### Your instructions:
Only the text belongs in the copy: repeat each record exactly, without pictures.
*** Opening The data ***
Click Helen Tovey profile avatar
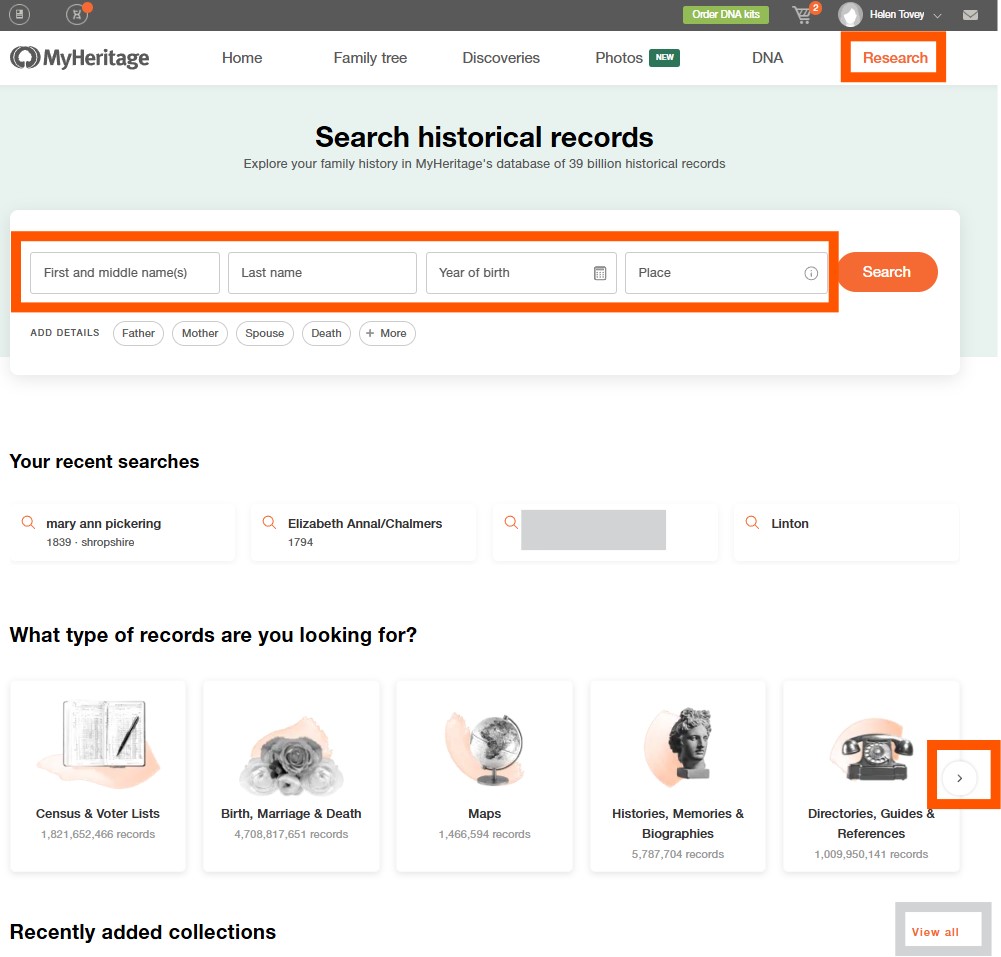 [850, 15]
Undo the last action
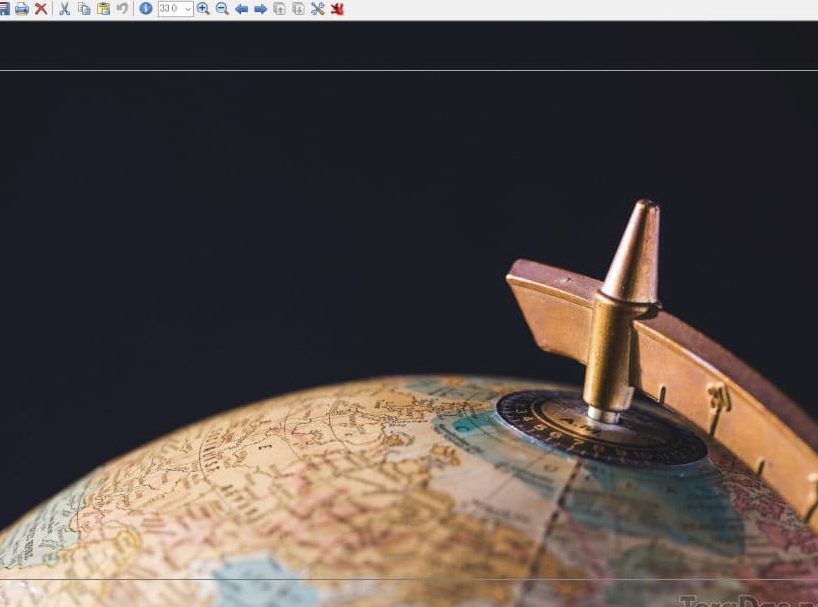The height and width of the screenshot is (607, 818). point(122,9)
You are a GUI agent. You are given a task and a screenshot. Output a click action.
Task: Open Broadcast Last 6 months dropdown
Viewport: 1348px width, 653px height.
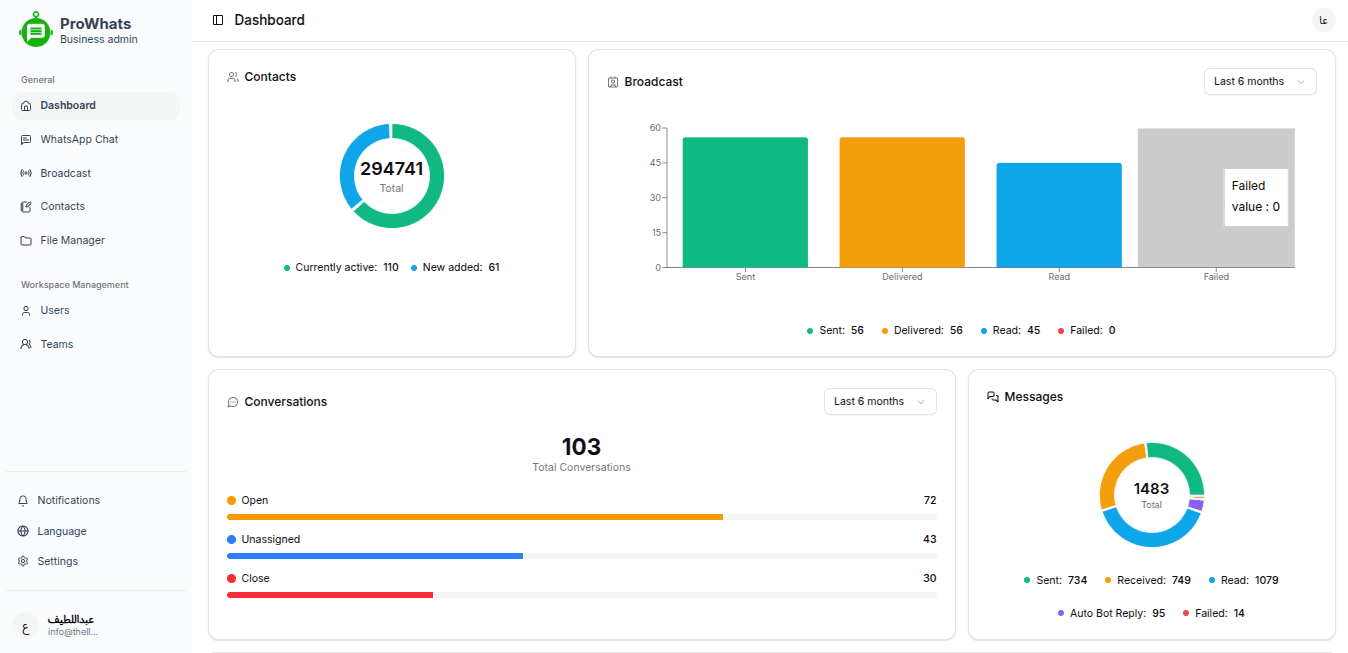(1259, 82)
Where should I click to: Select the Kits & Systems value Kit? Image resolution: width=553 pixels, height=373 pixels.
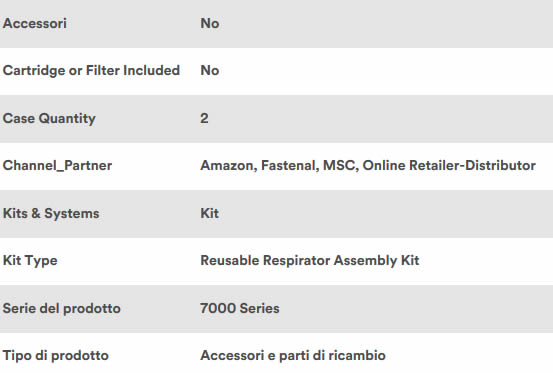click(209, 213)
*** Closing The data ***
### The answer:
Click Helen Tovey profile avatar
 [850, 15]
Undo the last action
The height and width of the screenshot is (607, 818). point(122,9)
You are a GUI agent. You are given a task and a screenshot. Output a click action.
Task: Open Broadcast Last 6 months dropdown
Viewport: 1348px width, 653px height.
(1259, 82)
Where should I click to: Select the Kits & Systems value Kit? Image resolution: width=553 pixels, height=373 pixels.
click(209, 213)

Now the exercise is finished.